Pero ella sólo pensaba en el día siguiente, madre: que no llegara mañana, que la madre Griselda no les corte sus pelos, no ha de cortárselos, no ha de echarles desinfectante y la superiora ¿qué tonterías eran ésas?

– Tú no ves cómo se ponen, yo tengo que sujetarlas y veo -dijo Bonifacia-. Y también cuando las bañan y el jabón les entra a los ojos.

¿Le daba pena que la madre Griselda las fuera a librar de esos bichos que les devoraban la cabeza? ¿Esos bichos que se tragan y las enferman y les hinchan las barriguitas? Y es que ella todavía se soñaba con las tijeras de la madre Griselda. De lo que le dolió tanto, madre, por eso sería.

– No pareces inteligente, Bonifacia -dijo la superiora-. Más bien debiste sentir pena al ver a esas criaturas convertidas en dos animalitos, haciendo lo que hacen los monos.

– Te vas a enojar más todavía, madre -dijo Bonifacia-. Vas a odiarme.
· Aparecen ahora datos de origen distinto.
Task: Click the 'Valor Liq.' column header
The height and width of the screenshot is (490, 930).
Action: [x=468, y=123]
¿Qué querían?, ¿por qué no le hacían caso?, y, unos segundos después, elevando la voz, ¿también irse?, ¿volverse paganas de nuevo?, y las pupilas han sumergido a las dos chiquillas, ante Bonifacia hay sólo una masa compacta de guardapolvos y ojos codiciosos. Qué le importaba, entonces, Dios sabría, ellas sabrían, que volvieran al dormitorio o se escaparan o se murieran y mira hacia la residencia: siempre a oscuras.
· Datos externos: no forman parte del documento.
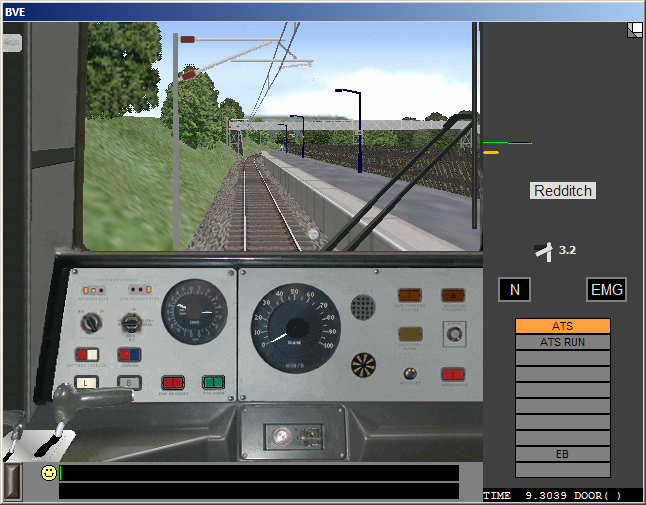This screenshot has width=646, height=505.
Task: Click the yellow smiley face icon
Action: pos(48,473)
– Le cortaron el pelo para sacarle al diablo que tenía adentro -dijo la madre Angélica-. Y ya basta, no pienses más en el pagano.

Es que ella siempre se acordaba, mamita, de cómo sería cuando se lo cortaron y ¿el diablo era como los piojitos? ¿Qué cosas decía esta loca? A él para sacarle el diablo, a las paganitas para sacarles los piojos. Quería decir que los dos se metían al pelo, mamita, y la madre Angélica qué tonta era, Bonifacia, qué niña más tonta.

Salen una tras otra, en orden, como los domingos cuando van al río, al pasar junto a Bonifacia algunas estiran la mano y estrujan afectuosamente su hábito, su brazo desnudo, y ella rápido, Dios las ayudaría, rezaría por ellas, Él las cuidaría y resiste la puerta con la espalda. A cada pupila que se detiene en el umbral y vuelve la cabeza hacia la oculta residencia, la empuja, la obliga a hundirse en el boquerón vegetal, a hollar la tierra fangosa y perderse en las tinieblas.

– Y, de repente, se soltó de la otra y se vino donde mí -dijo Bonifacia-. La más chiquita, madre, y creí que iba a abrazarme pero también comenzó a buscarme con sus deditos, y era para eso, madre.

– ¿Por qué no llevaste a esas niñas al dormitorio? -dijo la superiora.

– De agradecida, por lo que les di de comer ¿no te das cuenta? -dijo Bonifacia-. Su cara se ponía triste porque no encontraba y yo ojalá tuviera, ojalá encontrara unito la pobre.

– Y después protestas cuando las madres te dicen salvaje -dijo la superiora-. ¿Acaso estás hablando como una cristiana?

Y ella también le buscaba en sus pelos y no le daba asco, madre, y a cada uno que encontraba lo mataba con sus dientes. ¿Asquerosa?, sí, sería y la superiora hablas como si estuvieras orgullosa de esa porquería y Bonifacia estaba, eso era lo terrible, madre, y la paganita se hacía la que le encontraba y le mostraba su mano y rápido se la metía a la boca como si fuera a matarlo. Y también la otra comenzó, madre, y ella también a la otra.

– No me hables en ese tono -dijo la superiora-. Y además basta, no quiero que me cuentes más, Bonifacia.

Y ella que entraran las madres y la vieran, la madre Angélica y también tú, madre, y hasta las hubiera insultado, qué furiosa estaba, qué odio tenía, madre y las dos chiquillas ya no están: deben haber salido entre las primeras, gateando velozmente. Bonifacia cruza el patio, al pasar junto a la capilla se detiene. Entra, se sienta en una banca. La luz de la luna llega oblicuamente hasta el altar, muere junto a la reja que separa a las pupilas de los fieles de Santa María de Nieva en la misa del domingo.

– Y, además, eras una fierecilla -dijo la madre Angélica-. Había que corretearte por toda la misión. A mí me diste un mordisco en la mano, bandida.

– No sabía lo que hacía -dijo Bonifacia-, ¿no ves que era paganita? Si te beso ahí donde te mordí ¿me perdonarás, mamita?

– Todo me lo dices con un tonito de burla y una mirada pícara que me dan ganas de azotarte -dijo la madre Angélica-. ¿Quieres que te cuente otra historia?

– No, madre -dijo Bonifacia-. Aquí estoy rezando hace rato.